Supreme Court: The present appeal arises out of a suit filed by respondent against appellants as representing the Mohammedan Community in the Court of Munsif Haveli, Azamgarh for possession of plots situated in the town of Maunath Bhanjan of the said district. The Division Bench of M.C. Mahajan and N.H. Bhagwati*, JJ., concluded that there was no reason to interfere in the present appeal as there was no dedication or grant to the public of the portion of the plot, for the purpose of the mosque and thus, no rights could be acquired merely by the existence of the building for a period of 8-9 years.

Background

It was alleged that the plots appertained to a Math called Nanak Shahi Math of which respondent was the Mahant, and that one of the plots was a grove and another was a banjar plot which respondent took on a permanent lease. It was further alleged that respondent’s predecessor, Bhagwan Shah had permitted Meharban Manihar to build a house on a portion of a plot in which Meharban Manihar, and after his death his son, used to offer prayers, due to which the house came to be known as a mosque, and the said building fell down in the floods of 1911 after which the site remained parti up to 1938, after which appellants built a mosque thereon.

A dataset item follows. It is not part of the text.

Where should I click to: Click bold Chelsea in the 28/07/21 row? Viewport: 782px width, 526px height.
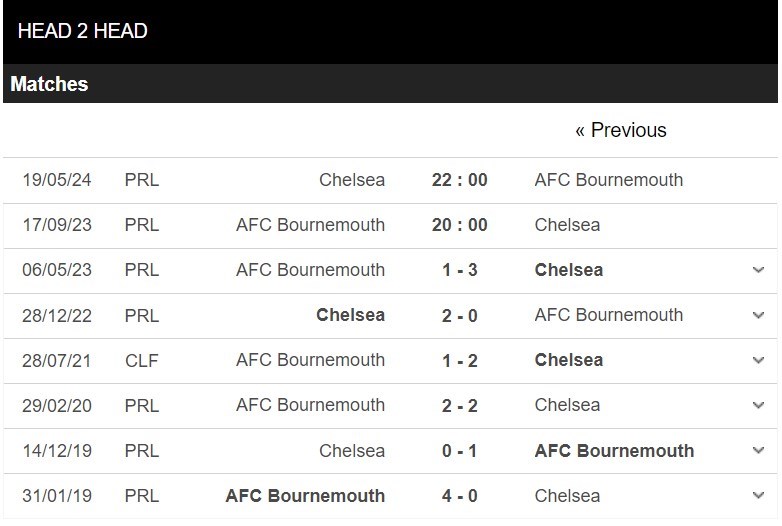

Thus, respondent prayed for a decree for possession over the plots with the direction that appellants be ordered to remove the new construction from the said plot and to restore the site to its original condition and alternatively prayed for an injunction restraining appellants from interfering with respondent’s rights of blowing of conches, ringing of bells, performing of arties in temple and from using his own temple and kuti as such.

Appellants contended that the land in suit was a Takia known as Takia Mahmood Shah appertaining to old Qdame Rasul and an old graveyard, that the mosque standing on a portion of the same had been constructed on the foundations of an old mosque, the existence of which was accepted by respondent’s predecessor Bhagwan Shah in 1911 and that the entire area was a waqf property with which the zamindar or respondent were not concerned.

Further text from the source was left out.